Supplied data:
*** Block opens ***

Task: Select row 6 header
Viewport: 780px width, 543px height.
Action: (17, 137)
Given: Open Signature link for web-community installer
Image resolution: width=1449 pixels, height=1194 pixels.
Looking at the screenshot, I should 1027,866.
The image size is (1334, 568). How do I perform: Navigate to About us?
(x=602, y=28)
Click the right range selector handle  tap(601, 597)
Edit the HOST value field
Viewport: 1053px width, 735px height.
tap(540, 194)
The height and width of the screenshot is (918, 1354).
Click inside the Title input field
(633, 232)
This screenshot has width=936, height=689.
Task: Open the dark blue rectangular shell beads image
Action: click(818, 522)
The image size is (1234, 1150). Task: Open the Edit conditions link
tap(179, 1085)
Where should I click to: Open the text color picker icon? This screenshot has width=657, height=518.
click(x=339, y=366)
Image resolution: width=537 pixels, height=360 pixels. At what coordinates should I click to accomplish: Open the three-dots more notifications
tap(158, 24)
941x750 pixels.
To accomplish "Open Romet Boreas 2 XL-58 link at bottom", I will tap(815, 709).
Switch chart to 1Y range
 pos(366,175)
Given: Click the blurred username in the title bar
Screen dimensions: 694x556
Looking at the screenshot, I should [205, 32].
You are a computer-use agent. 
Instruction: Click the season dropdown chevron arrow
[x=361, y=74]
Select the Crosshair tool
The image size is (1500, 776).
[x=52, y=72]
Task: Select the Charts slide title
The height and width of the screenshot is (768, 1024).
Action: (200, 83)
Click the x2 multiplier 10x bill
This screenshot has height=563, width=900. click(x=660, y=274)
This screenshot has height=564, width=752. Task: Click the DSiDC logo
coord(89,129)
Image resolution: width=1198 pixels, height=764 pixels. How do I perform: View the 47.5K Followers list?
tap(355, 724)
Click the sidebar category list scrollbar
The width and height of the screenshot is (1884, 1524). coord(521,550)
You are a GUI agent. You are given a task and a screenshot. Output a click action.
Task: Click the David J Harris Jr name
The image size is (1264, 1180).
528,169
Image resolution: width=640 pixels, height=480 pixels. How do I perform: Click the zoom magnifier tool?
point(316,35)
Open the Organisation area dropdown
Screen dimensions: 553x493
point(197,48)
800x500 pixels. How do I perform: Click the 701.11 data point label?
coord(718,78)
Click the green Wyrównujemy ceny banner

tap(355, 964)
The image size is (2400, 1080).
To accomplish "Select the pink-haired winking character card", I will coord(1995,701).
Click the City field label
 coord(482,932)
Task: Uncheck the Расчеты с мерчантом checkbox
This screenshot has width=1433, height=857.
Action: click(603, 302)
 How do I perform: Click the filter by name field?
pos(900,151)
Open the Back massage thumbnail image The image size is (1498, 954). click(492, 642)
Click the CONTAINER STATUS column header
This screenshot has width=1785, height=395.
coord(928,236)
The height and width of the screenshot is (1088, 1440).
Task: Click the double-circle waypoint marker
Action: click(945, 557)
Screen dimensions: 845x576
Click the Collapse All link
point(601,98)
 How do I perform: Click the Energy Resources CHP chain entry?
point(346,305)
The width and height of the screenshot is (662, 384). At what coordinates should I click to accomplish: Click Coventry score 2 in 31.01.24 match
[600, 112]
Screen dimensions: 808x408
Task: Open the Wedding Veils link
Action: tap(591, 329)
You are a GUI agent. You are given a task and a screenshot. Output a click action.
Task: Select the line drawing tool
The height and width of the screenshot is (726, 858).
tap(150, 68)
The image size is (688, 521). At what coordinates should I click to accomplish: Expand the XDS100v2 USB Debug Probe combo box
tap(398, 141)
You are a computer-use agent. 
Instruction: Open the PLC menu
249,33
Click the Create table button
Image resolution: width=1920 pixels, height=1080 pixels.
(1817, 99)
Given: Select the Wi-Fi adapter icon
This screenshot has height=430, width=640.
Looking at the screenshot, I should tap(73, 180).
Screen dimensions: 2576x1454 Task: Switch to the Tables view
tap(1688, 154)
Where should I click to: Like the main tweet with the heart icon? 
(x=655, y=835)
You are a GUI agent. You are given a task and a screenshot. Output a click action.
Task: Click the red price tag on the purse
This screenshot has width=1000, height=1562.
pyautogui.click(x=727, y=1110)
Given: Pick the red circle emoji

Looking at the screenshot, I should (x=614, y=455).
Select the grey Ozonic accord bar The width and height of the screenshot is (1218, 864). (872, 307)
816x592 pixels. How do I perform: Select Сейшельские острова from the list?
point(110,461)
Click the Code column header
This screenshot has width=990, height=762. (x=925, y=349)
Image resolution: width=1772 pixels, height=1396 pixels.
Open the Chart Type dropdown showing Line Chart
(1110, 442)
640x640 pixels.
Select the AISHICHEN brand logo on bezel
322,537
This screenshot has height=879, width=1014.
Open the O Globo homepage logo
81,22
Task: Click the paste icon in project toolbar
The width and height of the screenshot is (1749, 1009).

*** Block closes ***

Output an exact copy of the listing.

Task: Select row 6 header
Viewport: 780px width, 543px height.
Action: (17, 137)
Given: Open Signature link for web-community installer
Image resolution: width=1449 pixels, height=1194 pixels.
Looking at the screenshot, I should 1027,866.
The image size is (1334, 568). How do I perform: Navigate to About us?
(x=602, y=28)
Click the right range selector handle  tap(601, 597)
Edit the HOST value field
Viewport: 1053px width, 735px height.
tap(540, 194)
The height and width of the screenshot is (918, 1354).
Click inside the Title input field
(633, 232)
This screenshot has width=936, height=689.
Task: Open the dark blue rectangular shell beads image
Action: click(818, 522)
The image size is (1234, 1150). Task: Open the Edit conditions link
tap(179, 1085)
Where should I click to: Open the text color picker icon? This screenshot has width=657, height=518.
click(x=339, y=366)
Image resolution: width=537 pixels, height=360 pixels. At what coordinates should I click to accomplish: Open the three-dots more notifications
tap(158, 24)
941x750 pixels.
To accomplish "Open Romet Boreas 2 XL-58 link at bottom", I will tap(815, 709).
Switch chart to 1Y range
 pos(366,175)
Given: Click the blurred username in the title bar
Screen dimensions: 694x556
Looking at the screenshot, I should [205, 32].
You are a computer-use agent. 
Instruction: Click the season dropdown chevron arrow
[x=361, y=74]
Select the Crosshair tool
The image size is (1500, 776).
[x=52, y=72]
Task: Select the Charts slide title
The height and width of the screenshot is (768, 1024).
Action: (200, 83)
Click the x2 multiplier 10x bill
This screenshot has height=563, width=900. click(x=660, y=274)
This screenshot has height=564, width=752. Task: Click the DSiDC logo
coord(89,129)
Image resolution: width=1198 pixels, height=764 pixels. How do I perform: View the 47.5K Followers list?
tap(355, 724)
Click the sidebar category list scrollbar
The width and height of the screenshot is (1884, 1524). coord(521,550)
You are a GUI agent. You are given a task and a screenshot. Output a click action.
Task: Click the David J Harris Jr name
The image size is (1264, 1180).
528,169
Image resolution: width=640 pixels, height=480 pixels. How do I perform: Click the zoom magnifier tool?
point(316,35)
Open the Organisation area dropdown
Screen dimensions: 553x493
point(197,48)
800x500 pixels. How do I perform: Click the 701.11 data point label?
coord(718,78)
Click the green Wyrównujemy ceny banner

tap(355, 964)
The image size is (2400, 1080).
To accomplish "Select the pink-haired winking character card", I will coord(1995,701).
Click the City field label
 coord(482,932)
Task: Uncheck the Расчеты с мерчантом checkbox
This screenshot has width=1433, height=857.
Action: click(603, 302)
 How do I perform: Click the filter by name field?
pos(900,151)
Open the Back massage thumbnail image The image size is (1498, 954). click(492, 642)
Click the CONTAINER STATUS column header
This screenshot has width=1785, height=395.
coord(928,236)
The height and width of the screenshot is (1088, 1440).
Task: Click the double-circle waypoint marker
Action: click(945, 557)
Screen dimensions: 845x576
Click the Collapse All link
point(601,98)
 How do I perform: Click the Energy Resources CHP chain entry?
point(346,305)
The width and height of the screenshot is (662, 384). At what coordinates should I click to accomplish: Click Coventry score 2 in 31.01.24 match
[600, 112]
Screen dimensions: 808x408
Task: Open the Wedding Veils link
Action: tap(591, 329)
You are a GUI agent. You are given a task and a screenshot. Output a click action.
Task: Select the line drawing tool
The height and width of the screenshot is (726, 858).
tap(150, 68)
The image size is (688, 521). At what coordinates should I click to accomplish: Expand the XDS100v2 USB Debug Probe combo box
tap(398, 141)
You are a computer-use agent. 
Instruction: Open the PLC menu
249,33
Click the Create table button
Image resolution: width=1920 pixels, height=1080 pixels.
(1817, 99)
Given: Select the Wi-Fi adapter icon
This screenshot has height=430, width=640.
Looking at the screenshot, I should tap(73, 180).
Screen dimensions: 2576x1454 Task: Switch to the Tables view
tap(1688, 154)
Where should I click to: Like the main tweet with the heart icon? 
(x=655, y=835)
You are a GUI agent. You are given a task and a screenshot. Output a click action.
Task: Click the red price tag on the purse
This screenshot has width=1000, height=1562.
pyautogui.click(x=727, y=1110)
Given: Pick the red circle emoji

Looking at the screenshot, I should (x=614, y=455).
Select the grey Ozonic accord bar The width and height of the screenshot is (1218, 864). (872, 307)
816x592 pixels. How do I perform: Select Сейшельские острова from the list?
point(110,461)
Click the Code column header
This screenshot has width=990, height=762. (x=925, y=349)
Image resolution: width=1772 pixels, height=1396 pixels.
Open the Chart Type dropdown showing Line Chart
(1110, 442)
640x640 pixels.
Select the AISHICHEN brand logo on bezel
322,537
This screenshot has height=879, width=1014.
Open the O Globo homepage logo
81,22
Task: Click the paste icon in project toolbar
The width and height of the screenshot is (1749, 1009).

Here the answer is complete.